On July 25th, 2020, the container ship MV Wakashio ran aground off the coast of Mauritius, an area known for “some of the world’s clearest lagoons, most pristine ecosystems, (and) healthiest fish.” The ship eventually broke in two, spilling oil into Point D’Esnay, contaminating the coastline’s vegetation and sea life. As Ariel Saramandi recounts in this essay at Granta, when the government failed to act quickly, the citizens of Mauritius took action. The community made booms to soak up oil and protested against government indifference and inaction — despite the threat of being arrested for criticizing the authorities.
We have our superlative reputation to protect, after all: some of the world’s clearest lagoons, most pristine ecosystems, healthiest fish. Tourism is the heart of the economy. The majority of the island’s most opulent hotels are found on the east coast. Plus, the government is heavily invested in the fishing industry. Our fish exports are a 250-million-dollar business, and parastatal fish farms dot the south-eastern lagoon. We are confident that the Wakashio will be removed imminently from the reef: it’s in the government’s self-interest. We hear talk of international assistance and are reassured.
Meanwhile, images show filaments of an oily substance on the shore. Then images show the ship beginning to tilt. The Minister of Fisheries said the photos ‘appeared to be manipulated and deceptive.’ ‘The ship is not sinking and will not sink,’ he said on 5 August 2020.6 All is under control.
The next day thick black streaks coat our lagoon. Oil like lacquer on the water.

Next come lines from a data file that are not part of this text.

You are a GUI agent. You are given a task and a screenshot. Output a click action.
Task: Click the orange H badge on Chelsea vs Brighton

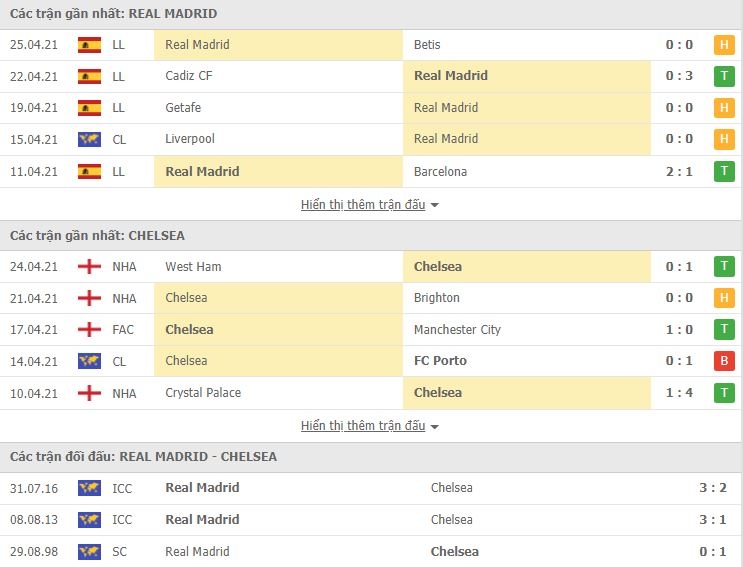(x=724, y=298)
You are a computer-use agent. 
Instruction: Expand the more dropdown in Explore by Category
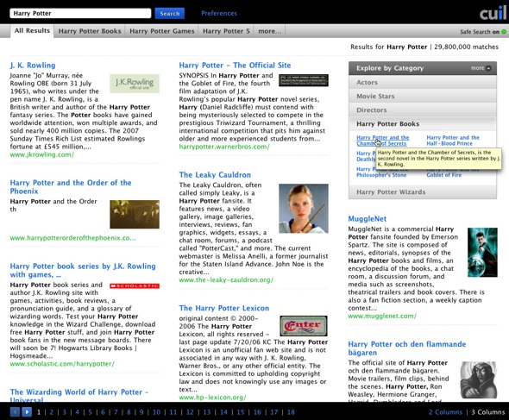(x=481, y=68)
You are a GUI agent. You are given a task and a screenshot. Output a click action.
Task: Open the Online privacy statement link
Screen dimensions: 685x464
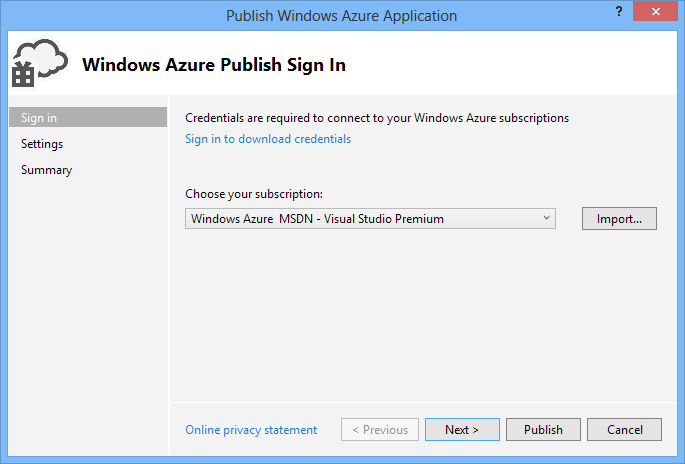(251, 430)
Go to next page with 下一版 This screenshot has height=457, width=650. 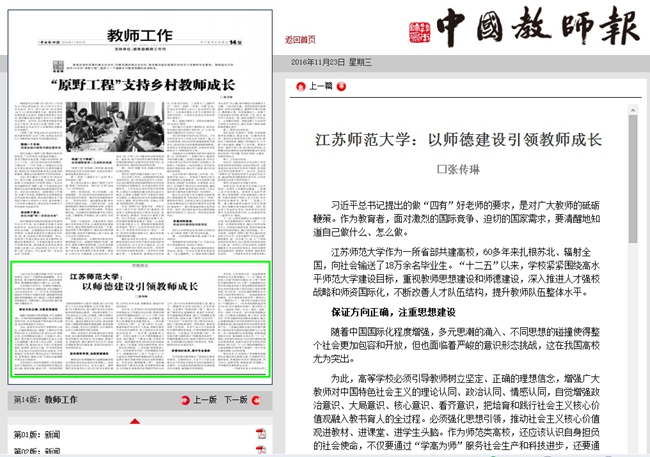pyautogui.click(x=235, y=400)
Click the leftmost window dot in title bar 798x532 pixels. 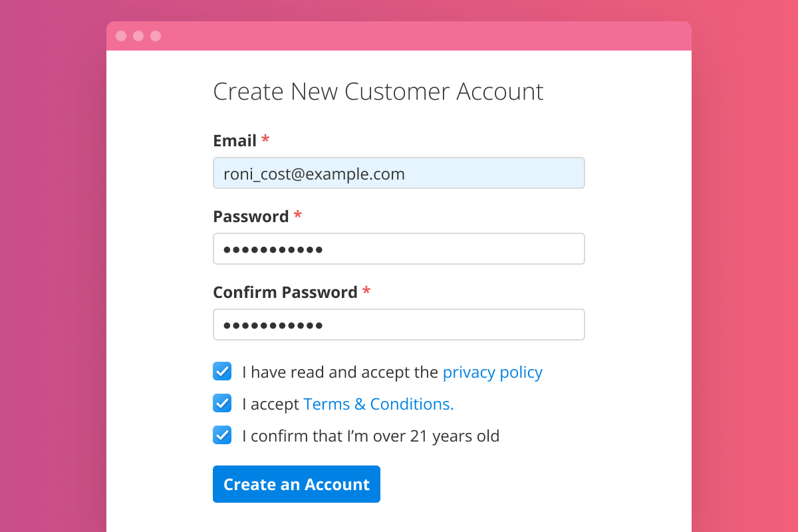121,36
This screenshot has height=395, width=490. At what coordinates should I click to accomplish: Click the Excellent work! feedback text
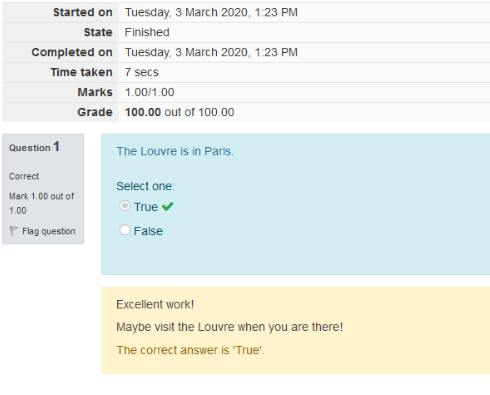click(155, 304)
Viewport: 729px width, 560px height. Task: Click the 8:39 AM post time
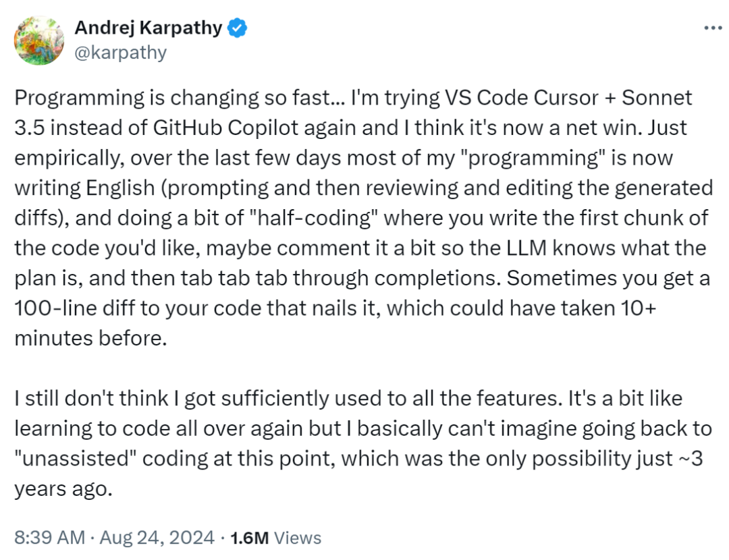[x=49, y=538]
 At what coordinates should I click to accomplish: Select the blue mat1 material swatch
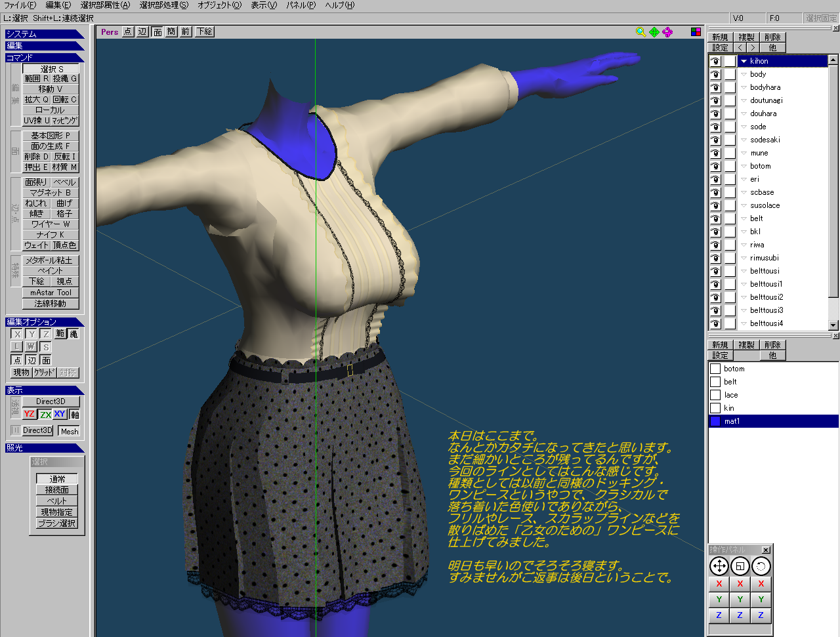pos(715,421)
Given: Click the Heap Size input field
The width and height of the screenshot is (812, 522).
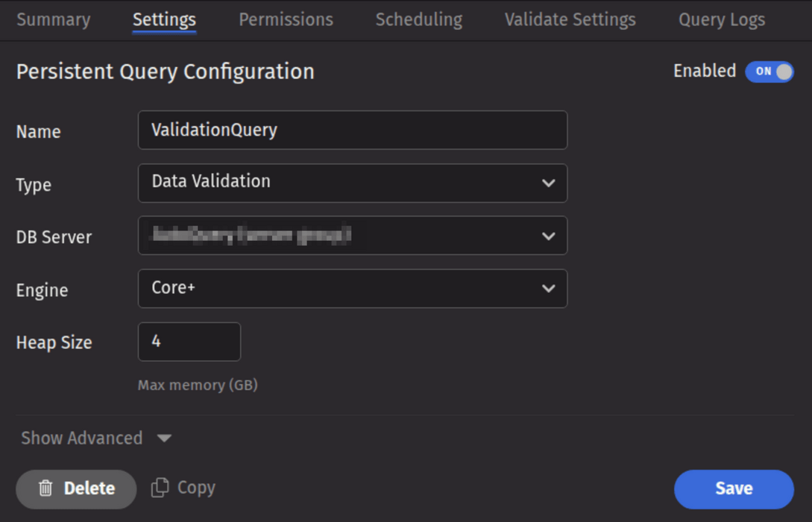Looking at the screenshot, I should (x=189, y=342).
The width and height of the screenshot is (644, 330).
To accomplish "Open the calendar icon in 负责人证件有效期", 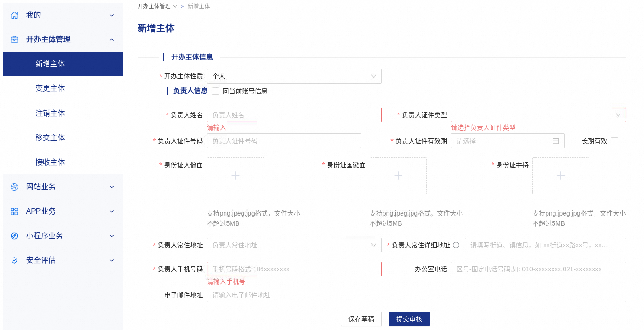I will coord(556,141).
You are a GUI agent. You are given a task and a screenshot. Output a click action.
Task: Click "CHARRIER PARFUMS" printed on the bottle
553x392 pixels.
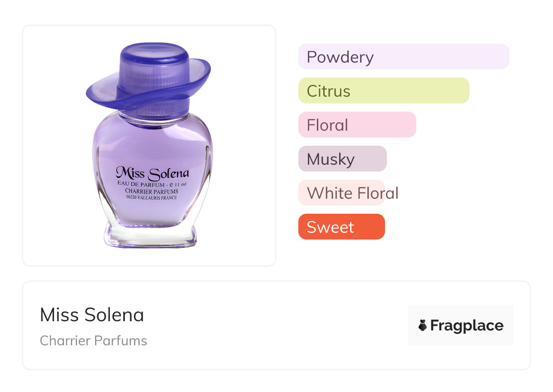tap(152, 191)
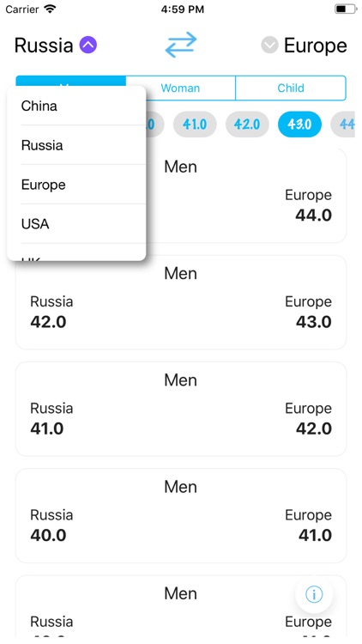Tap the battery indicator in status bar
The height and width of the screenshot is (644, 362).
[x=346, y=9]
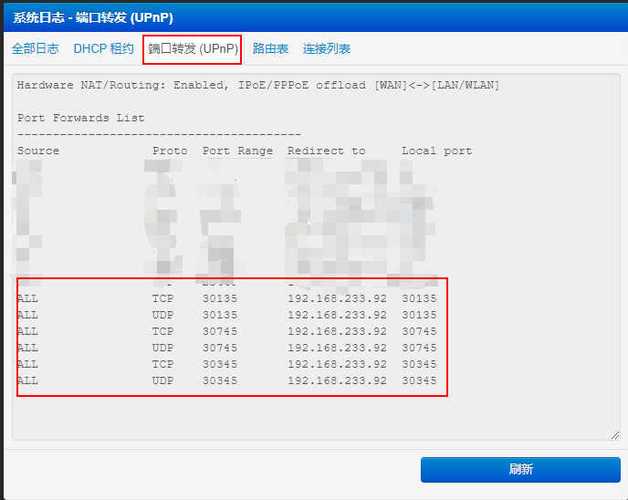Switch to the DHCP 租约 tab

click(103, 48)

Against all international recommendations, despite our outcry and outrage, the government sank half of the Wakashio in great haste on 24 August. Two days later, melon-headed whales washed up around the south-eastern coast. Dead, mutilated, glossy bodies. Authorities haul them onto the back of pickup trucks, tails hanging out. Authorities cover them in white sheets. Videos of dying whales bobbing helpless in the ocean. Video of a mother whale trying to nudge her dying baby above the waves so that it can breathe; she watches as it dies, then dies a little while later, too. Fishermen say the ship was sunk in a whale breeding ground, that some of the corpses they found were of pregnant females.